### Passage provided
━━━━━━━━━━━━━━━━━━━━━━━━━━━━━━
Capitalism as a Road to Serfdom?


Tocqueville on Economic Liberty and Human Flourishing


BY STEVEN BILAKOVICS


This essay is the seventh in a series from the book Economic Freedom and Human Flourishing: Perspectives from Political Philosophy, edited by AEI’s Michael R. Strain and Stan A. Veuger. Check back in every Tuesday for additional essays in the series.


Of Alexis de Tocqueville's many deserved claims to renown, his penetrating, prescient critique of socialism surely ranks right at the top. The prospect of socialism is so troubling to Tocqueville for two main reasons. First, the promise of socialism is pitched at precisely the level to entice the peoples of democratic modernity. Given the desires, values, and self-image of the modern human being—the being who has lost faith in aristocracy and believes in the self-evidence of equality—the socialist utopia may prove too seductive to resist. Second, for Tocqueville socialism constitutes the primary threat to—the very antithesis of—human flourishing. The dispirited souls of socialism would be incapable of perceiving, much less acting on, the freedom, responsibility and dignity unique to the human condition.

So how does Tocqueville understand human flourishing? In his view, the good life—the fully human life, characterized by the excellences and happiness appropriate to the human being—is the life of liberty. Without getting too far lost in the labyrinth of meanings Tocqueville ascribes to liberty, we can sketch out two basic notions he develops: the first he views as proper to the common man of democratic times, and the second is characteristic of the superior element of any age. We can call these, respectively, the liberty of the good citizen and the liberty of the noble personality.

The liberty of the citizen is comprised in no small part of the formal rights of conscience, speech, association, and property. But for Tocqueville these civil liberties—the right to be left alone, in the silence of the laws, within a legal framework that secures property and persons—are at most half the picture. At least as important is political liberty—political participation and the use of one's civil liberties in the exercise of political power—inscribed within a culture of robust political participation that reinforces the experience of real self-government. To enjoy the privacy rights—the "negative liberties"—of non-interference absent the opportunity, developed capacity, and habituated disposition for political association and action is to in effect suffer the experience of being free but powerless. For all of his newfound rights and liberties, the modern, apolitical individual can see and aspire only so far as to be "the king of his own castle." This is why, beyond the public life of voluntary associations in civil society—whether bowling leagues or mass interest groups—the specifically political public life of participation in local self-government is paramount for Tocqueville. In modern times, what Tocqueville calls the "art of freedom" is the "art of association"—and of political association in particular. Everyday political associations constitute the infrastructure of the good society and the good life for the citizens of democracy. It is where the individual becomes a citizen—achieves the station of citizen—by moderating and elevating his view out of narrow, unfettered partiality and developing his capacity for practical judgment through collective deliberation over practical political issues. Through political association the citizen at once exercises power and learns prudence. Thus for Tocqueville, we can say that liberty is realized through political public activity, just as for Aristotle virtue is realized through the practice of politics.
━━━━━━━━━━━━━━━━━━━━━━━━━━━━━━
### Items
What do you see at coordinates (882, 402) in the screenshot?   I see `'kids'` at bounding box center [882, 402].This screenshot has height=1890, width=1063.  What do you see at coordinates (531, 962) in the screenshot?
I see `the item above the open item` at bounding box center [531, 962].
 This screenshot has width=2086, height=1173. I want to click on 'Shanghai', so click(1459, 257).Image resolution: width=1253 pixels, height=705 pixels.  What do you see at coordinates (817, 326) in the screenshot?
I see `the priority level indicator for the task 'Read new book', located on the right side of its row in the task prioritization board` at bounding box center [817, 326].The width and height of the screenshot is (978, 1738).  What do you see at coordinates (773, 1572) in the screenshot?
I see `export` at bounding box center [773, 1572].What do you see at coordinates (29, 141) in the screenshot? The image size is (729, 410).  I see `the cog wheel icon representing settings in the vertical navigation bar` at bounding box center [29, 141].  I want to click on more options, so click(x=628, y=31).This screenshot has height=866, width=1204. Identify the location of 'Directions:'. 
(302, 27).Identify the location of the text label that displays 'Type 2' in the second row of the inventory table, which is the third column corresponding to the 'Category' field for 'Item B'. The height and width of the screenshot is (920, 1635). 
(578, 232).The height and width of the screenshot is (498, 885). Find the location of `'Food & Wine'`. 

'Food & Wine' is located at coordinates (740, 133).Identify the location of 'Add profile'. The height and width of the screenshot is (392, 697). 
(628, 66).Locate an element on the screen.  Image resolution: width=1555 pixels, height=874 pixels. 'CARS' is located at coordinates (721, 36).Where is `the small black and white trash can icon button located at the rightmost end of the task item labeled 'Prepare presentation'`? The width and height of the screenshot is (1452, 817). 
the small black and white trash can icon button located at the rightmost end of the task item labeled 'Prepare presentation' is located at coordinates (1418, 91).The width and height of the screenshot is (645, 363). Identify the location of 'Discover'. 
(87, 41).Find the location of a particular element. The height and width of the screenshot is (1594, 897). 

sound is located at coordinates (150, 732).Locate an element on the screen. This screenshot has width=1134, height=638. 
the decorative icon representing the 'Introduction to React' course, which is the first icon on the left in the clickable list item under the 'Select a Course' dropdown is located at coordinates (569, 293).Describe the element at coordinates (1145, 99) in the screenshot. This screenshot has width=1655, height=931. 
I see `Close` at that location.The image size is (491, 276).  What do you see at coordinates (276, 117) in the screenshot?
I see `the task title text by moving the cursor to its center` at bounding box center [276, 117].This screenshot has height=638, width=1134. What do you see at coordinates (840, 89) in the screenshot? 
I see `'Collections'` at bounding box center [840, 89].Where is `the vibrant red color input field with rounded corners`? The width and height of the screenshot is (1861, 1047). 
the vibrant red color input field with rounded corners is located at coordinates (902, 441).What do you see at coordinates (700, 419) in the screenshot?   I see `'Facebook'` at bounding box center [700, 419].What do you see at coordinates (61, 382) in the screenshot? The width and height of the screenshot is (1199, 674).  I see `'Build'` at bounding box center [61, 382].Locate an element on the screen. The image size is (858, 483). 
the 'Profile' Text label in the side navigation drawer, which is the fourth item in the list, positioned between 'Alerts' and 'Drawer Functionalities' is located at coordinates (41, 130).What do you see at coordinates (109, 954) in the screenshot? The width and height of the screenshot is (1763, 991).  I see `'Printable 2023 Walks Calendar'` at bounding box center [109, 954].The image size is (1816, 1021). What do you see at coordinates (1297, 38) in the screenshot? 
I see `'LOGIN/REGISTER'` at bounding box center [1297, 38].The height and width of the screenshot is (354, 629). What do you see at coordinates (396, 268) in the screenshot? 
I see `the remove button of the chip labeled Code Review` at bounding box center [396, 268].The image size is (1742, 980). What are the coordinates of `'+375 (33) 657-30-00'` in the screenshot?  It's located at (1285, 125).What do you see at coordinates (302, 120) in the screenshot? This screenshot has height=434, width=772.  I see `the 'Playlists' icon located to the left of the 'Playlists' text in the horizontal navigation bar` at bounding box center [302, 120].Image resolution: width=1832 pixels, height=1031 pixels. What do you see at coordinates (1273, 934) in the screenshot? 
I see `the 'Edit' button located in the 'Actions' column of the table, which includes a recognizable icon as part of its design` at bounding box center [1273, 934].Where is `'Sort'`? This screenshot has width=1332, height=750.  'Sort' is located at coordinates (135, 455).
━━━━━━━━━━━━━━━━━━━━━━━━━━━━━━
### Written tasks
1. According to the essay on Tocqueville, what does Tocqueville call the "art of freedom" in modern times?
2. Write the next paragraph of the essay on Tocqueville, picking up right after its final sentence.

### Exercise results
1. He calls it the "art of association," and of political association in particular.

2.
Tocqueville's second notion of liberty—that of the noble personality—subsumes but transcends the liberty of the good citizen. This liberty too implies a capacity for action, but one born of the virile force of one's inner resources rather than through the cooperation of the many. It is an aristocratic rather than a democratic liberty. In democratic times it takes shape in the romantic heroism of the principled, spirited, and above all passionate few. Where the exercise of good citizenship is driven by what Tocqueville calls "self-interest well understood"—the enlightened recognition that one's own good is always bound up with and contingent on the common good—this second notion of liberty follows upon immoderate self-transcendence and reckless self-sacrifice. Where Tocqueville found the liberty of the citizen in the energetic bustle and noise of American public life (at least in the North), he depicts the liberty of the noble soul as in full bloom in France, among the revolutionary "men of '89"—those who in a grand, sublime, tragic act of imagination attempted to remake the world in the name of the rights of man.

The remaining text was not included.